Concannon acknowledges that for many beginner photographers, it is difficult to shoot someone in harsh light, or when they’re lit from behind. It’s possible to use harsh light or backlighting, but she says that getting up to the level where you can take advantage of those factors takes experience. Her advice to novice headshot photographers is to stay inside and take advantage of clouds.
“The most friendly type of portrait lighting is a cloudy day next to a window,” she says. “The clouds diffuse the sun. On a cloudy day, anywhere is going to be great for you. But if you're indoors, get next to a window where the light is diffused by the clouds or there’s a roof over the window to block out that super harsh sun. That can create a beautiful, soft, even light for your subject.”
Working outside can often lead to great results, but with all of the potential variables that come with it, it can also lead to unforeseen issues. “If there’s a bright sun overhead during the day, I'll make my subjects move into the shade,” says photographer Sarah Aagesen. “Overhead light creates sharp shadows on faces, which can be tough to correct during photo editing.”

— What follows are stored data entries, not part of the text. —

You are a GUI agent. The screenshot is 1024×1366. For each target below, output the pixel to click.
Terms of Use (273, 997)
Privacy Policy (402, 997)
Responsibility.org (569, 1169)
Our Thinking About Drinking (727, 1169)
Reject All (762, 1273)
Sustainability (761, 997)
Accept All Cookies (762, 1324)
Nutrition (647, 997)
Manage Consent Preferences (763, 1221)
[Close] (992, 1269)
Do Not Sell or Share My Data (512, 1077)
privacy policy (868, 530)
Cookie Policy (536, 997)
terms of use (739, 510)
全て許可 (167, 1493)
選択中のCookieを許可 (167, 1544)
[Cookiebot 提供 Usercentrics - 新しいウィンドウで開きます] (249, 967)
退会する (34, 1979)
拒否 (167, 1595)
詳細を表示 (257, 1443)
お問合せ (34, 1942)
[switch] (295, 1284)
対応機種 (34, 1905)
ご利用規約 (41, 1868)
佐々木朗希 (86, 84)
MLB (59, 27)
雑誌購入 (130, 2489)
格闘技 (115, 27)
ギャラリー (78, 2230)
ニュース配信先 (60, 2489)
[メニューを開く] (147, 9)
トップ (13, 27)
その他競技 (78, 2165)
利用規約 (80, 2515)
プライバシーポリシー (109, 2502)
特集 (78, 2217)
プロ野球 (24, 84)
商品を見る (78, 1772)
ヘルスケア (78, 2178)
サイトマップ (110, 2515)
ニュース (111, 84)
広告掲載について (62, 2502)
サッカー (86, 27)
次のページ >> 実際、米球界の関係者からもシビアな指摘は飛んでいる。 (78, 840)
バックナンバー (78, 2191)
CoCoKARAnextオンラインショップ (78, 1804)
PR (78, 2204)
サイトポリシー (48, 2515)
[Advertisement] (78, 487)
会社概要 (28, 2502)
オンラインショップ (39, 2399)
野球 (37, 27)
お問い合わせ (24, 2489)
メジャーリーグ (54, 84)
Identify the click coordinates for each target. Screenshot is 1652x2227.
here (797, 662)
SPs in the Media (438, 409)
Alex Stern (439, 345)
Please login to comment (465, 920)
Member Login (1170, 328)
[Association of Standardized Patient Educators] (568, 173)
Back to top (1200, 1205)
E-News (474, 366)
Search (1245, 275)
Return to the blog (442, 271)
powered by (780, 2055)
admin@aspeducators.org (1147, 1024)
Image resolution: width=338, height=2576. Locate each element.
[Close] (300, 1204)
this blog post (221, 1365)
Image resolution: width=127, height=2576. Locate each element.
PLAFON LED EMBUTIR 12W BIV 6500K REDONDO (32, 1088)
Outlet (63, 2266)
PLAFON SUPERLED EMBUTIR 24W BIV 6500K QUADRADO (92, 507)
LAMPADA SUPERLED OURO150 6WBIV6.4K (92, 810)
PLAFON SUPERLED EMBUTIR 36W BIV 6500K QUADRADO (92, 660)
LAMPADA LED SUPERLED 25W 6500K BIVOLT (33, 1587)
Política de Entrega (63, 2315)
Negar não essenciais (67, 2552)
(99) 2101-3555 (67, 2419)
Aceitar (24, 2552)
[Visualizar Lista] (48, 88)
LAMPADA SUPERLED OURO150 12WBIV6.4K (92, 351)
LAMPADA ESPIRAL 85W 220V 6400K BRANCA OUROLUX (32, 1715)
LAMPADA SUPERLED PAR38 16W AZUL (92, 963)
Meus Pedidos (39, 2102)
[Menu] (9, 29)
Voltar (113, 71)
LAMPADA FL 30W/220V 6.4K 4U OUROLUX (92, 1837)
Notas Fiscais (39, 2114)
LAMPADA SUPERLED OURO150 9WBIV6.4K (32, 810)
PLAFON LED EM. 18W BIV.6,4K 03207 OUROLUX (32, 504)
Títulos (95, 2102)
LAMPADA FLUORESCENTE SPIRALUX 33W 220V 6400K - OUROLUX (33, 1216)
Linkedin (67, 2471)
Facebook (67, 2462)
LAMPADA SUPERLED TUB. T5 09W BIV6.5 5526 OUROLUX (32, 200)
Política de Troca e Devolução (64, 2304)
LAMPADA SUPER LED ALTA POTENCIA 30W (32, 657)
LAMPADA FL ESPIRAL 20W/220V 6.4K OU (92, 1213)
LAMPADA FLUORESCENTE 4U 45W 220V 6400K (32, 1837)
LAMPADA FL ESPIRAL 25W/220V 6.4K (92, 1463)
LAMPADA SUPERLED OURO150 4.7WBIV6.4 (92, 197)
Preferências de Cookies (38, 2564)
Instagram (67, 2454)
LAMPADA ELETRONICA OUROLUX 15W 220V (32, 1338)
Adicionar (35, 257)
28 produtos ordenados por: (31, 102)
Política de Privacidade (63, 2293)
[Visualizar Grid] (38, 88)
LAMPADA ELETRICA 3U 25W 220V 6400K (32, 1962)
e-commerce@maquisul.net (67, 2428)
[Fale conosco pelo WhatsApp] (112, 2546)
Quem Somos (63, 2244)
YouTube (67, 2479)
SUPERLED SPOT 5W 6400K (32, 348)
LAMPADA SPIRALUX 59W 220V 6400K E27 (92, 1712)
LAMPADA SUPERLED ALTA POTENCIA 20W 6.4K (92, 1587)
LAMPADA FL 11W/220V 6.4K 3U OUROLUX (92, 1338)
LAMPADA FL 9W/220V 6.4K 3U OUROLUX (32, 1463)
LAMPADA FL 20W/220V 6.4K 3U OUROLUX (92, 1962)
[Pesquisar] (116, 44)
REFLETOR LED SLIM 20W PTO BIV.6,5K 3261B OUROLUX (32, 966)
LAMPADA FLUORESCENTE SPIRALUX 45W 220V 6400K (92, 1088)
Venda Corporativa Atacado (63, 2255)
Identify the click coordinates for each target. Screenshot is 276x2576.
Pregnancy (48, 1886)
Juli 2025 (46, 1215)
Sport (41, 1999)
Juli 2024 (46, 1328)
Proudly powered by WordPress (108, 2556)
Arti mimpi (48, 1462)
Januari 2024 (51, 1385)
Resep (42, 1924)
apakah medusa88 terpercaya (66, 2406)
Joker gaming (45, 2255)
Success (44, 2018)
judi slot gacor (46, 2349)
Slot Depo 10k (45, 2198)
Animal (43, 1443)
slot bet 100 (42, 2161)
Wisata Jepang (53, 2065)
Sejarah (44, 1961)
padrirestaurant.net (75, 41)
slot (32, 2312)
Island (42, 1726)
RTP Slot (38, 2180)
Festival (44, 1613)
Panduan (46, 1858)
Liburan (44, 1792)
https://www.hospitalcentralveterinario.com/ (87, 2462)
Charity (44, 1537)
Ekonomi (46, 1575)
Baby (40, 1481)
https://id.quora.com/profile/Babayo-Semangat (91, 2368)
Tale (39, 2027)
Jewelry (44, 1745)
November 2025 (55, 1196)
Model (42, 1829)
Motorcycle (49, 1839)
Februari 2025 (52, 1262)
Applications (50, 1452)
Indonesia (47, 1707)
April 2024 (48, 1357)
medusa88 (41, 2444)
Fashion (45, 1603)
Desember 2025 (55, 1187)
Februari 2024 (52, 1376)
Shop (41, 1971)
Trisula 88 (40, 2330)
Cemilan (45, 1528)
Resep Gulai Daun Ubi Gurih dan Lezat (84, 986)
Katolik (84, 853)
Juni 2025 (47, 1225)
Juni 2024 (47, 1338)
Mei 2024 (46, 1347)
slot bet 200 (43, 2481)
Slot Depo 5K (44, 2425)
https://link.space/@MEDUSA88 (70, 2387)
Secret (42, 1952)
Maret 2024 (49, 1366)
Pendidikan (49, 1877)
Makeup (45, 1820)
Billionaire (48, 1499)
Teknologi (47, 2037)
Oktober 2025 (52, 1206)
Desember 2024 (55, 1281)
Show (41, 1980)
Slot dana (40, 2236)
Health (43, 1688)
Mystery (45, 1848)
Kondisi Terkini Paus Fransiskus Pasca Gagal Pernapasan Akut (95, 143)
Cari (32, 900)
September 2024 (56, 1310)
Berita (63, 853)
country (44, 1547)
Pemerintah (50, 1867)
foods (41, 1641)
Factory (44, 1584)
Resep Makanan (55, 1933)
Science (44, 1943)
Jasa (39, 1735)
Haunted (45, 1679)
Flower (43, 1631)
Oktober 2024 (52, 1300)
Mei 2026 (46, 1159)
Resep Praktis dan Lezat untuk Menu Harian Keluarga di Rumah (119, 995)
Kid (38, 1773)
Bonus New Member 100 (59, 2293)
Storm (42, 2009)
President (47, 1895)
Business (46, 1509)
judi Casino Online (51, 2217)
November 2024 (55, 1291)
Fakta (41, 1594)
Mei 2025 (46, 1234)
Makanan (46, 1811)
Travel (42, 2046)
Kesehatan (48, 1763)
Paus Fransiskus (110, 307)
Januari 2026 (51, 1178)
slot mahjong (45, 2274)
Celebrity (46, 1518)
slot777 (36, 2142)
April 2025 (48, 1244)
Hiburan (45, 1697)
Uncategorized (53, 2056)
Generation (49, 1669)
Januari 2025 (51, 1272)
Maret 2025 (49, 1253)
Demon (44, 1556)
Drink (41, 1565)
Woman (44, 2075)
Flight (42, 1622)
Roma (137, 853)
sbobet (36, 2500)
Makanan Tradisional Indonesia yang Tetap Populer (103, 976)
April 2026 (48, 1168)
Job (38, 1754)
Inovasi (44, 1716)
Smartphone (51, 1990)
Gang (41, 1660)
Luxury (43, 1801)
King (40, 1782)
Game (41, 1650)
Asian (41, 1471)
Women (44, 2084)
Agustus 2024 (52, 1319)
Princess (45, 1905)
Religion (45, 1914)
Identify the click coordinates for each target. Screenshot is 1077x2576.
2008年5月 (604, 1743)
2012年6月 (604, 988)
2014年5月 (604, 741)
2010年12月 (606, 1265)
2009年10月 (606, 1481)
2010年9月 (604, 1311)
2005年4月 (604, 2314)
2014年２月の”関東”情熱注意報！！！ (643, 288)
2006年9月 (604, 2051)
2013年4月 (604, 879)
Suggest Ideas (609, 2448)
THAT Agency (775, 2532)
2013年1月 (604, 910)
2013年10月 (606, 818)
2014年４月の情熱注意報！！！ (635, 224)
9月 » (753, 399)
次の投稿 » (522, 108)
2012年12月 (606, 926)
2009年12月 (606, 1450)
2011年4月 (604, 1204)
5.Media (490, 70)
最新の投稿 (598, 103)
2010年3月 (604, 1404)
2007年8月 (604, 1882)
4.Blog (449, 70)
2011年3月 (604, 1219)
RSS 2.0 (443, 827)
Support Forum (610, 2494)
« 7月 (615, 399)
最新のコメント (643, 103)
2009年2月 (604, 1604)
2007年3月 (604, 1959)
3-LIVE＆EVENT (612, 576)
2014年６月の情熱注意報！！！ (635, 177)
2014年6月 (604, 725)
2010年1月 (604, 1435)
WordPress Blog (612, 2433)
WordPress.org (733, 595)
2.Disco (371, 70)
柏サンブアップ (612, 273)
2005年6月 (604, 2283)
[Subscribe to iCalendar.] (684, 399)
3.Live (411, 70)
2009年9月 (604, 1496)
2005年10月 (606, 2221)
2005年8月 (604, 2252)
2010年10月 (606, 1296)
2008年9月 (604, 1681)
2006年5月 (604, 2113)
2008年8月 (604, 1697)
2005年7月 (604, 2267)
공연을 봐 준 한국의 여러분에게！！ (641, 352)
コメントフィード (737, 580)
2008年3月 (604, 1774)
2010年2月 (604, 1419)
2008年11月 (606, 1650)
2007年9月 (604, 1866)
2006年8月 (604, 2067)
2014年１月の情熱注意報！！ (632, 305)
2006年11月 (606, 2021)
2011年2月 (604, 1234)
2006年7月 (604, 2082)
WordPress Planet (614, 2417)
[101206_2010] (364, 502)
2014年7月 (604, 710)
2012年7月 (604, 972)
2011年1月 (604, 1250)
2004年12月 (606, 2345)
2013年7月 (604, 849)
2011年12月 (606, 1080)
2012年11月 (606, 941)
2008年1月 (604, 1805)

Focusing on the human face.
A good headshot photographer takes into account the variation and contours of the human face. “You can get somebody’s eyes, nose, and forehead in focus and really capture their essence,” says Concannon. “Then you’re automatically smoothing out their skin. You're smoothing out the background and taking away the distractions.”
A good headshot focuses on the subject while de-emphasizing or even blurring the background. What’s most important is how the subject appears and the way they're looking at the camera. That emphasis can be aided by a shallow depth of field with an aperture of about 2.8 or a setting on the lower end of the aperture scale.
As for that nice, blurred-out background, a 50–85mm focal length works well — though greater focal lengths can be used to push for an even more blurry background bokeh effect.
A focal length of 50mm simulates how the human eye sees. That naturalistic approach works well for headshots and portraits. “You look into your camera and you’re going to see something that’s not super zoomed in or super zoomed out compared to what you’re seeing with your eyes,” Concannon says.